There are lots of reasons that someone might choose not to have sex with another person, and teens should know that having a different view than a partner about how to address an unplanned pregnancy is a perfectly good one.
Of course, there are plenty of ways to express sexuality without having penile/vaginal sex at all, and that can help avoid the possibility of pregnancy altogether. But a lot of young people don’t get that message, since when they do learn about sex, it is often in a heteronormative context that positions vaginal sex as the “gold standard,” or it is during a formal discussion of reproduction. Such narratives may inadvertently be sending the message that the natural progression of intimacy is a culminating act of vaginal intercourse. That can actually propel young people of all sexual orientations and gender identities into vaginal sex rather than a potentially safer and preferred alternative.
3. Teach young people about their birth control options and help them access it when needed.
Young people of all genders need to have accurate information about birth control. Teens who don’t get comprehensive sexuality education at school may not even know about their contraceptive options or that pregnancy does not have to be the inevitable outcome of sex. So parents and health-care providers should fill in the gaps by ensuring teens are aware of prescription methods of birth control like hormonal contraception or intrauterine devices, as well as condoms, which are available over the counter. Teens should also know about emergency contraception, which can be used up to five days after sex to help prevent pregnancy; since it does not end a pregnancy, it is not the same as the abortion pill. It is available over the counter to anyone regardless of age or gender.
Parents may also need to help teens access birth control by setting up health-care appointments, filling prescriptions, or even just driving them to the drug store.

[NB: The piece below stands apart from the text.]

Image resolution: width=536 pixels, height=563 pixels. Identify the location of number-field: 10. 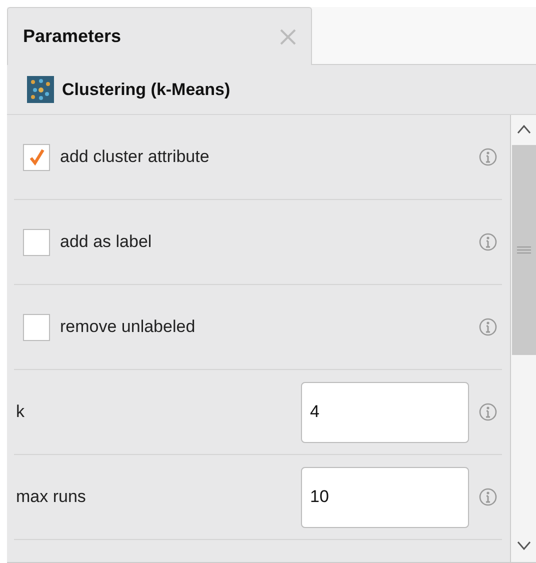
(385, 497).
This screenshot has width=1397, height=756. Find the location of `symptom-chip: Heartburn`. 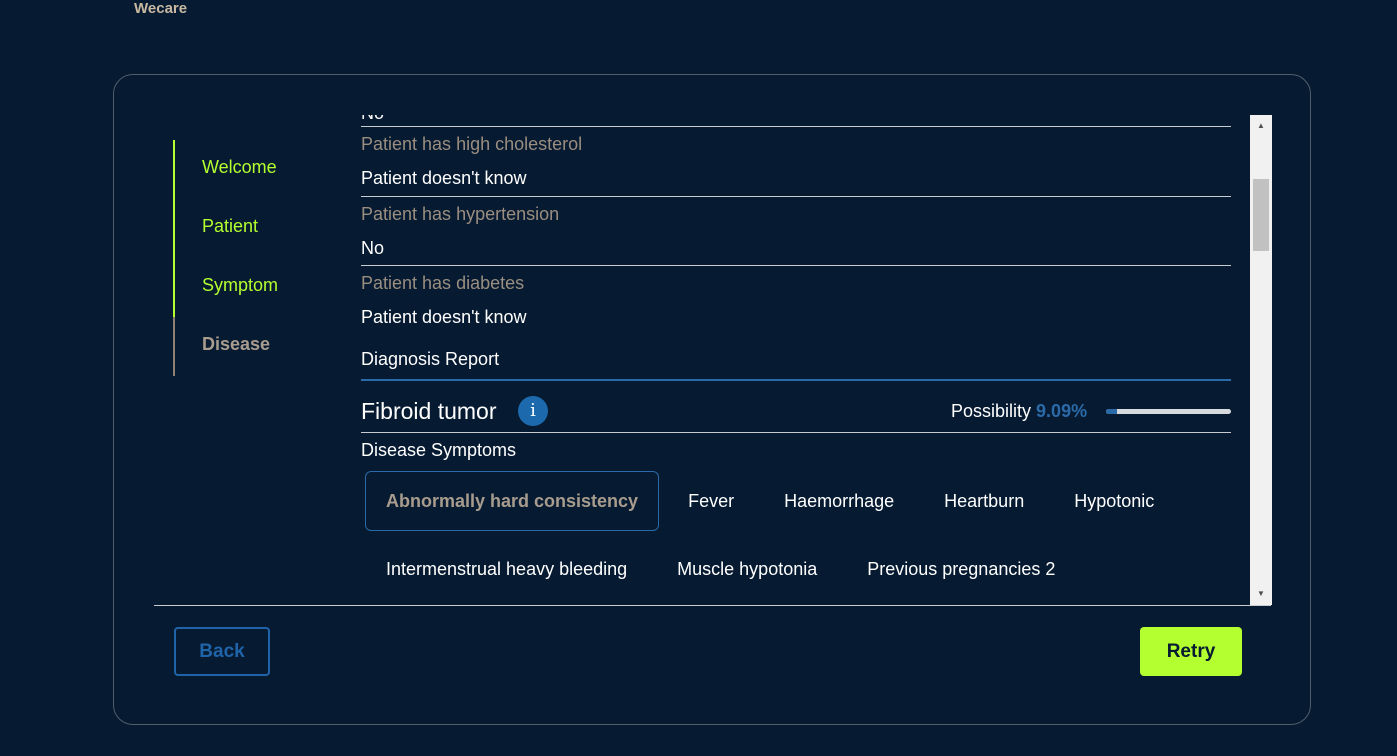

symptom-chip: Heartburn is located at coordinates (984, 501).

When I first started teaching sex education 15 years ago, it was still common to separate boys and girls for topics like puberty and reproduction. For people who teach comprehensive sex education, this practice has become increasingly less common. But outside of such classrooms, the messages young people hear about a range of sexual and reproductive health issues can remain incredibly gendered and divided.
What we need to do is position abortion as part of the larger reproductive health-care conversation, then equip young people of all genders with accurate information, and give them the skills to talk about this and other aspects of sexuality with a partner. Doing this will help young people avoid a lot of the potential problems and confusion that so often arise when adults aren’t proactive about having these conversations.